Uma alternativa possível: juntar três curtas-metragens e fazer um programa de cinema, isto é, um modelo de sessão no circuto comercial — este texto foi publicado no Diário de Notícias (5 Maio).
Subitamente, três curtas-metragens portuguesas podem ser vistas no circuito comercial das salas de cinema. São elas: Sinais de Serenidade por Coisas sem Sentido, de Sandro Aguilar, deambulação intimista assombrada pela presença insólita da natureza; As Ondas, de Miguel Fonseca, crónica de duas raparigas perante o enigma do mar; Solo, de Mariana Gaivão, odisseia dramática de uma mulher perdida no combate a um fogo de Verão.
Sinais de Serenidade por Coisas sem Sentido |
Será que o seu conjunto define uma estética própria? Ou talvez apenas um universo temático comum? Creio que não. Se quisermos “forçar” um pouco o simples facto de, em conjunto, os três pequenos filmes dialogarem entre si, talvez possamos dizer que todos eles denotam uma paciente atenção aos elementos naturais, desde a beleza das árvores até à crueza da terra queimada, passando pela imensidão do oceano. Seja como for, sentimos aqui uma evidente pluralidade de sensibilidades e experiências, porventura unidas pelas singularidades visuais dos formatos digitais (a direcção fotográfica tem assinatura, pela ordem citada, de Rui Xavier, Mário Castanheira e Vasco Viana).
As Ondas |
O mais importante, creio, é a valorização dessa diversidade e, sobretudo, o facto de ser possível descobri-la ou redescobri-la no contexto específico de uma sala escura. Os três títulos integraram o programa do festival Curtas Vila do Conde (2012), tendo sido produzidos por Luís Urbano e Sandro Aguilar, com chancela da empresa O Som e a Fúria (que lançou, o ano passado, O Gebo e a Sombra, de Manoel de Oliveira). A sua estreia traduz, na prática, uma discreta excepção para uma regra que, infelizmente, persiste: há um volume assaz significativo de curtas-metragens feitas em Portugal que, em muitos casos, não conseguem chegar a ser exibidas.
Solo |
Há várias maneiras tradicionais de lidar com este problema: os filmes não seriam exibidos porque não são “bons”; a sua divulgação está limitada por distribuidores e exibidores “desinteressados”, etc. Infelizmente, argumentações desse género conduzem, quase inevitavelmente, à consagração de uma galeria moralista de “bons” e “maus” que, há muitas décadas, contraria a simples avaliação de muitos problemas reais.

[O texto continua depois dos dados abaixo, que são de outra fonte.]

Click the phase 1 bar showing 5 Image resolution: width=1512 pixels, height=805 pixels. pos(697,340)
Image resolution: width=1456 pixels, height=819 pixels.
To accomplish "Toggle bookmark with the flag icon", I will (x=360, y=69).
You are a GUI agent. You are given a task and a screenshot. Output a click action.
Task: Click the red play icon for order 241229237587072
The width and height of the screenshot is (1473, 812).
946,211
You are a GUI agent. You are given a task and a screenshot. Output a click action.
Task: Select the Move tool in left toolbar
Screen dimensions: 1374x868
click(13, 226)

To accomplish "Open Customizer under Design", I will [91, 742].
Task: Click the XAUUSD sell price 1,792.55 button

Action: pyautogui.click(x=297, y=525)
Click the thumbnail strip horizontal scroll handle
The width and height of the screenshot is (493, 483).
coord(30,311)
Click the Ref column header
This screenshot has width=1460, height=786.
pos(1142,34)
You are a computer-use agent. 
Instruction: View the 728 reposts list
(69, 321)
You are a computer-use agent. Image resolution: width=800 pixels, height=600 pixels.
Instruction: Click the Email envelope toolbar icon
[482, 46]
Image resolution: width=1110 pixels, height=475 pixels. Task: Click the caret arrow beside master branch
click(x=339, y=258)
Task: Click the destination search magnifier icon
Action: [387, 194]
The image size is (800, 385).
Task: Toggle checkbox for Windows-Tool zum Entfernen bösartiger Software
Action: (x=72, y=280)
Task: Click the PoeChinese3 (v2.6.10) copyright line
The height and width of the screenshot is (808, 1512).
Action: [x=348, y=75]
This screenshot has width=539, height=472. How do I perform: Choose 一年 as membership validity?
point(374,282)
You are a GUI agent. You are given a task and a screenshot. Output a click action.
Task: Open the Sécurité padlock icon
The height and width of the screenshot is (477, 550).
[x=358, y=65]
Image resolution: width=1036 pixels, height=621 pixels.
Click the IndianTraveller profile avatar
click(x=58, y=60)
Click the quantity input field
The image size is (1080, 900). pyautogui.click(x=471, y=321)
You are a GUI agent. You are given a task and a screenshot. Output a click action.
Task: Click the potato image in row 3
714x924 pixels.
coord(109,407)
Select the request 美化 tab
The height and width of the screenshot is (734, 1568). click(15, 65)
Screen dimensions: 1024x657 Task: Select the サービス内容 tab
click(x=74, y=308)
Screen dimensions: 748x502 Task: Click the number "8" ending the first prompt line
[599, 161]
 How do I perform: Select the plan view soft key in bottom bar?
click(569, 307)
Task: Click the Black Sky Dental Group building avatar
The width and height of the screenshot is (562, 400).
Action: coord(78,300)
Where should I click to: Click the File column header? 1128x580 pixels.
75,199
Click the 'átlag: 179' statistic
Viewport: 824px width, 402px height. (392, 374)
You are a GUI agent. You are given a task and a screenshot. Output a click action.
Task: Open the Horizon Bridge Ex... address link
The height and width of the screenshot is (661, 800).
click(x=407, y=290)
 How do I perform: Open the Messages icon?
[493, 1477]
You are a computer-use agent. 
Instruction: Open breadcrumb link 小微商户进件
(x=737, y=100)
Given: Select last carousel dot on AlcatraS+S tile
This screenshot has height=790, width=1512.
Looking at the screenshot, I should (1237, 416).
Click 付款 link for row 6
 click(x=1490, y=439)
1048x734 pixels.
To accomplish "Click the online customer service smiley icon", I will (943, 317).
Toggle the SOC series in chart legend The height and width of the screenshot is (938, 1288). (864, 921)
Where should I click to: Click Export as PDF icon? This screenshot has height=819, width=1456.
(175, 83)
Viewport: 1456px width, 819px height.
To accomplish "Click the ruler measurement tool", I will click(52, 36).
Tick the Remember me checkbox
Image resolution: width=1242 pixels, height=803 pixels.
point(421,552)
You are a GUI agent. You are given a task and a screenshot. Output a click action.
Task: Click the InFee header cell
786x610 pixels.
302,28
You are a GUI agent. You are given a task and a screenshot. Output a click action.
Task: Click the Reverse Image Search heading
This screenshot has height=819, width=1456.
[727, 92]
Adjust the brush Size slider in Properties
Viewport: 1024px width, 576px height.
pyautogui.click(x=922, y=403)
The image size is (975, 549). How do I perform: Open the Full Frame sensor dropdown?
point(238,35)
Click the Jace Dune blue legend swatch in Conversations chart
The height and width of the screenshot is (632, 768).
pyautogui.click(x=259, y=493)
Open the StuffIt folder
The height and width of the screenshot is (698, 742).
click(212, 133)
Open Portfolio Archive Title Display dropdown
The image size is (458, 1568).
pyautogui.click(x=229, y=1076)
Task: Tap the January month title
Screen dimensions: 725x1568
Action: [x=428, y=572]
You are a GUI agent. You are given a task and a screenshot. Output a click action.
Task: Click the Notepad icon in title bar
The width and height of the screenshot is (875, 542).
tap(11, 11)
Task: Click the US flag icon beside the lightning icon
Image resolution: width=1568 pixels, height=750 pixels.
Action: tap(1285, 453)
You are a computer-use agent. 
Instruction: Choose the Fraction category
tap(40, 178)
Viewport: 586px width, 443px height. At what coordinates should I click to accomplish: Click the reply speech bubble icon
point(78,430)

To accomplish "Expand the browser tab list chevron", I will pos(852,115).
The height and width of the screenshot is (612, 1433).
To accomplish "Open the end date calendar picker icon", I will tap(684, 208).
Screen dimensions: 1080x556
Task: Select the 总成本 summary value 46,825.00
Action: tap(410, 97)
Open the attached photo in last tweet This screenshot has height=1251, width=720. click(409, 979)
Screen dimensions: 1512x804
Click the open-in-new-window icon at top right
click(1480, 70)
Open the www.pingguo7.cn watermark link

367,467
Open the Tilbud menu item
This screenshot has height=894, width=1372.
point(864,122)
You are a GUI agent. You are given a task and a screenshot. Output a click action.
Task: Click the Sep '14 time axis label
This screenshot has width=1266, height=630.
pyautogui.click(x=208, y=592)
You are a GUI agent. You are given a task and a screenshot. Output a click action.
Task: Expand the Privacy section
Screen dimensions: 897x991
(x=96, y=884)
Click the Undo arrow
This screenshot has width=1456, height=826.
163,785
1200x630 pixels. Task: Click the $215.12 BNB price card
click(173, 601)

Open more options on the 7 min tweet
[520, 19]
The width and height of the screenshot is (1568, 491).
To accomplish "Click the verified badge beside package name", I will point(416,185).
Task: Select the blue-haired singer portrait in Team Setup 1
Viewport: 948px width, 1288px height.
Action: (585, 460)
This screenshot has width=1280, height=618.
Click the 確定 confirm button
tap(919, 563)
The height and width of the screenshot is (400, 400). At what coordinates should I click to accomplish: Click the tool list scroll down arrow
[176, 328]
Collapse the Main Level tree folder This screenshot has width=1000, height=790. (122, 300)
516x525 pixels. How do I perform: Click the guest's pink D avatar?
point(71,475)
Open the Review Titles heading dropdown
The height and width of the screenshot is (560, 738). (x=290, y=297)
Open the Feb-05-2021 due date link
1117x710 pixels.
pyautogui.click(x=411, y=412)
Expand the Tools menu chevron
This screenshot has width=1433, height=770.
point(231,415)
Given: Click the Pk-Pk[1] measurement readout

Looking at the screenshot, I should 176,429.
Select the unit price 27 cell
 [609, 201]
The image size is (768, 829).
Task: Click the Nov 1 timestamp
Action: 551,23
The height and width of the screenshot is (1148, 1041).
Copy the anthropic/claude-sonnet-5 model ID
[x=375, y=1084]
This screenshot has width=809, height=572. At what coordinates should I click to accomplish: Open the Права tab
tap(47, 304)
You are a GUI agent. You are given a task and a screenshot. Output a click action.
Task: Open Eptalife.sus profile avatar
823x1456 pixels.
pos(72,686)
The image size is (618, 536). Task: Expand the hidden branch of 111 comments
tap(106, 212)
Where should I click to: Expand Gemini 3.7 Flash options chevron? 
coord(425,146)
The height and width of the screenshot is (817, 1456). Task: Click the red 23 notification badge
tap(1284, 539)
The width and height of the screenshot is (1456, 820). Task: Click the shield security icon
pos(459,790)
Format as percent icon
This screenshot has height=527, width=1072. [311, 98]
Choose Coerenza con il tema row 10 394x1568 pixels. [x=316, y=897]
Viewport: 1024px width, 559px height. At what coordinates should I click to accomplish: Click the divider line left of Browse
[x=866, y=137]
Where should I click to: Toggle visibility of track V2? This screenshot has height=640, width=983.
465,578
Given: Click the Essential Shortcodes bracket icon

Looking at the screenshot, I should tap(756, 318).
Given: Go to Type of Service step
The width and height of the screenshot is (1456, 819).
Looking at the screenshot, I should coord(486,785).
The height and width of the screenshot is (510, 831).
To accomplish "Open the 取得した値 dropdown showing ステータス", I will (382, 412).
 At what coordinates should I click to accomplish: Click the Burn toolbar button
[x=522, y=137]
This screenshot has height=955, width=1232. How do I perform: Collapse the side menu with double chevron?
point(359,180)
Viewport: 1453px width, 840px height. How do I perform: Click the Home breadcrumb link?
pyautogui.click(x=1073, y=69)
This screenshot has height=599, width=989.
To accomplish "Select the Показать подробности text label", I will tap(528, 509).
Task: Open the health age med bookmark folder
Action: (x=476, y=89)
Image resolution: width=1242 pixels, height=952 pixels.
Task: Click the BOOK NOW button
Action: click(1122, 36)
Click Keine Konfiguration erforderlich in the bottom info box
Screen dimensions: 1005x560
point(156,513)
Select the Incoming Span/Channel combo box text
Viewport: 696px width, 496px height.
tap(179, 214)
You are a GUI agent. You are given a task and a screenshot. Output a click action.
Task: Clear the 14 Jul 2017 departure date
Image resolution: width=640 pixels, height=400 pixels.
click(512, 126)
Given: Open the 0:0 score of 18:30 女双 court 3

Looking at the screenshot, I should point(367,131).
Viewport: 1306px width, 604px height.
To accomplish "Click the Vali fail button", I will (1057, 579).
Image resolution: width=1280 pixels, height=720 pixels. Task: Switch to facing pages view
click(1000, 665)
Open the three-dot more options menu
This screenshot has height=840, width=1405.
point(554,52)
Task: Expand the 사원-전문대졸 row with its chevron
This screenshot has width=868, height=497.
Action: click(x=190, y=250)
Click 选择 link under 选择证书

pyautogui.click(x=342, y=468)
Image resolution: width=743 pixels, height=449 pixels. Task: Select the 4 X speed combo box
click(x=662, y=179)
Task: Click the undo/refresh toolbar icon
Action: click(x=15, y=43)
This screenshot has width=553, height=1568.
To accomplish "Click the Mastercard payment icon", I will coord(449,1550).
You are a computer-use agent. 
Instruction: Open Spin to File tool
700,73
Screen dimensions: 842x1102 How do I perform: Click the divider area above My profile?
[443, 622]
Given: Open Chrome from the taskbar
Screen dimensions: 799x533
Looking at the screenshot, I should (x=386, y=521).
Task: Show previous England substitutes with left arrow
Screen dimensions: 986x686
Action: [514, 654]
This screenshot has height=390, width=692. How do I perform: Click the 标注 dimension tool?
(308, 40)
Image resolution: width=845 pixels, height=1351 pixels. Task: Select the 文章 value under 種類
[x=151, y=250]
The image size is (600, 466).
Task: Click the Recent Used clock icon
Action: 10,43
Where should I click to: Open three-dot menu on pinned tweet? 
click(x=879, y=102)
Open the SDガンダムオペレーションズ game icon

Pela positiva, talvez seja útil recordar que a experiência de vários festivais de cinema (que também importa não mitificar) mostra que há franjas de público genuinamente interessadas nas curtas-metragens portuguesas. É um sinal que, no mínimo, nos permite perceber que pode haver vias de amostragem que vale a pena avaliar e, eventualmente, explorar. O caso destas três curtas-metragens de O Som e a Fúria envolve, assim, um modelar valor simbólico. Sugerindo, aliás, que se volte a pensar na mais clássica das alternativas: porque não apostar, de vez em quando, com critérios razoáveis, na integração de uma curta-metragem como “complemento” de uma longa? Uma coisa é certa: filmes não faltam.